===== Data under study =====
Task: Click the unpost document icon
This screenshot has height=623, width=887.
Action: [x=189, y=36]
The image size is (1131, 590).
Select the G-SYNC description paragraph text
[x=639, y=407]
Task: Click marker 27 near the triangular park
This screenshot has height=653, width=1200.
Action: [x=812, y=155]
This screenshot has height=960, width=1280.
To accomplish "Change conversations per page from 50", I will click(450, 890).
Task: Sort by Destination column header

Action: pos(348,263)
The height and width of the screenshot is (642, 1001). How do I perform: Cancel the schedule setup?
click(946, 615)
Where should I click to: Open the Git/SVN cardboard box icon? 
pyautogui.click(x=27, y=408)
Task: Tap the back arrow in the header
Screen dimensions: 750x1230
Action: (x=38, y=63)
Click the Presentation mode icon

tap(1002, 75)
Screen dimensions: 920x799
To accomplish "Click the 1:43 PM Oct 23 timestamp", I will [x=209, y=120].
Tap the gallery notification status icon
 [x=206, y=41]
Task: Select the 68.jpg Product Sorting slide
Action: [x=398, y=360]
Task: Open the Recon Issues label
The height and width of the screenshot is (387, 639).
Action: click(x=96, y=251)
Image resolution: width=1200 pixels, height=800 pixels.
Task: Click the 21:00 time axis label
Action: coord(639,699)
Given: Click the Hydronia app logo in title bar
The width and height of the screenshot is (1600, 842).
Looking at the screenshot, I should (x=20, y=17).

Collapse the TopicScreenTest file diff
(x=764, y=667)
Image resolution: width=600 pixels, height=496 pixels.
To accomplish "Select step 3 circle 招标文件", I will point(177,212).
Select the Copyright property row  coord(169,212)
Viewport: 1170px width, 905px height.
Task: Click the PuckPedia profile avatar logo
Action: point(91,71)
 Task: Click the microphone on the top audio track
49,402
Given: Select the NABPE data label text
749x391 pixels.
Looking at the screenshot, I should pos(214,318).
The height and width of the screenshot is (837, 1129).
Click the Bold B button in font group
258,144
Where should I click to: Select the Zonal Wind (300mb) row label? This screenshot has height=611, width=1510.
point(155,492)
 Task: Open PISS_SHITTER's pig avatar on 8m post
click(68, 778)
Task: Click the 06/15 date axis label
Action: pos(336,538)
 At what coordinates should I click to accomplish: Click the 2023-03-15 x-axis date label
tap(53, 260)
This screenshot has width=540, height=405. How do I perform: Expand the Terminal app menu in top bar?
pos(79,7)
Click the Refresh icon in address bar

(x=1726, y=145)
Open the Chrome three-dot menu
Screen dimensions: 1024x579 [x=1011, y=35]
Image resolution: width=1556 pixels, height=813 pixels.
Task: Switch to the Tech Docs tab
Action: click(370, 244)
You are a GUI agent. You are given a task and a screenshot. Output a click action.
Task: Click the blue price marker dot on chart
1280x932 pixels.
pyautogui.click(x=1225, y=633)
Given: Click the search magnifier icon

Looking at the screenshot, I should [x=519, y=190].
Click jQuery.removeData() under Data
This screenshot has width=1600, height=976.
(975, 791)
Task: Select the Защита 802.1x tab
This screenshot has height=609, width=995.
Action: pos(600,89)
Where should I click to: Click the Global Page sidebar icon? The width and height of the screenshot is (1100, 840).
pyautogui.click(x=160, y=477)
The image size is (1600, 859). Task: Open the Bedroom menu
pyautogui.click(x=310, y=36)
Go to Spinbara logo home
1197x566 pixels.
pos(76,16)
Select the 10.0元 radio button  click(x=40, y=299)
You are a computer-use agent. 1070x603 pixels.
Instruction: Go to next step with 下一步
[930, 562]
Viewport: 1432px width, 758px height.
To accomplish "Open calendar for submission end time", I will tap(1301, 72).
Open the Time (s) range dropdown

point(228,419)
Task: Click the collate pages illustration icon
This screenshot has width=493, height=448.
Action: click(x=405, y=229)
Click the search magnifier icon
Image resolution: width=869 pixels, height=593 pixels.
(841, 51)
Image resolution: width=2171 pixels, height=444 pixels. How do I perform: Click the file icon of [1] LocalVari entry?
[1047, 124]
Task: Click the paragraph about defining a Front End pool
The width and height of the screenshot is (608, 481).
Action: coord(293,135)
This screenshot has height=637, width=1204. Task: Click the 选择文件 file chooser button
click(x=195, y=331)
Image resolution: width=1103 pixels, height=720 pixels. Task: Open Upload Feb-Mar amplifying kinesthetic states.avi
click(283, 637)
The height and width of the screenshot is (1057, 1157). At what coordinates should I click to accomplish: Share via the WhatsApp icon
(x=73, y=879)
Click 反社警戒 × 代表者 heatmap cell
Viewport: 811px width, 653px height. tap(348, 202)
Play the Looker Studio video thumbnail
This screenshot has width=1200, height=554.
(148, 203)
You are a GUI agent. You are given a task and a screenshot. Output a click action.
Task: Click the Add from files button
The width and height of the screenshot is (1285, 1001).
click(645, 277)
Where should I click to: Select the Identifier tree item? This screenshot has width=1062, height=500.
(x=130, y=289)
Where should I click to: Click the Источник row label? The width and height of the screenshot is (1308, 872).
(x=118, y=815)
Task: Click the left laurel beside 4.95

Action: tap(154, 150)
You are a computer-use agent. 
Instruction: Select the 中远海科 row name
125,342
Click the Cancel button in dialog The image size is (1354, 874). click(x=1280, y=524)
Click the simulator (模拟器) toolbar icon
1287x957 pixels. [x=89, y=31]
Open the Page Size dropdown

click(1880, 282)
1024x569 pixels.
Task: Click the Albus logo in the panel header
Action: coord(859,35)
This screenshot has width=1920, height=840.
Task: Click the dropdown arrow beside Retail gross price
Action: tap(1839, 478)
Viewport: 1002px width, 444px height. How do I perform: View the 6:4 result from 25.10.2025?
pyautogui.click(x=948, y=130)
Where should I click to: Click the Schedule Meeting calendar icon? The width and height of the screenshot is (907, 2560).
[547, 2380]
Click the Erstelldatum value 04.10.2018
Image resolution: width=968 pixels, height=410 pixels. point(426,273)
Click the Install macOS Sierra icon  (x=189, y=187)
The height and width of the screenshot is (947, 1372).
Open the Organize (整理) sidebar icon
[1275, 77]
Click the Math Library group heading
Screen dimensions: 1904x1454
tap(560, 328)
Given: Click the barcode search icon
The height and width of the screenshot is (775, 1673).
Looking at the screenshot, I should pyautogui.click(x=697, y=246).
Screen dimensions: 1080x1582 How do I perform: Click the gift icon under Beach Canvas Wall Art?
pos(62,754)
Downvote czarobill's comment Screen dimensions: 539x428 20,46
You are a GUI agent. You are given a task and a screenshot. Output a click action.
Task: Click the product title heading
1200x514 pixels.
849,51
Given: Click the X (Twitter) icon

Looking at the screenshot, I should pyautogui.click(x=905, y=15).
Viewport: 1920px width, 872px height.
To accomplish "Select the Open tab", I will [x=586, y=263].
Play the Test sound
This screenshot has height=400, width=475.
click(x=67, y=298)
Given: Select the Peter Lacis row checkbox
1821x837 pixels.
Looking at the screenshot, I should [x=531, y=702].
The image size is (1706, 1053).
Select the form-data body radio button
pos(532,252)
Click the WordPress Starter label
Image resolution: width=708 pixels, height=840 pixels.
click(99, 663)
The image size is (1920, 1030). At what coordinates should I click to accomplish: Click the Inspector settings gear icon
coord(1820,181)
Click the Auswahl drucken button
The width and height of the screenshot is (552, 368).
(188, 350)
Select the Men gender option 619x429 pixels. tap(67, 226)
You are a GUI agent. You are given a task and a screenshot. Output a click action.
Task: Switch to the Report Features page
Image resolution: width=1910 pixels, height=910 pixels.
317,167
=====
What you have to do - Among the lines above, find those holding the word "title" and state how many there are, number only.

Result of the exercise - 2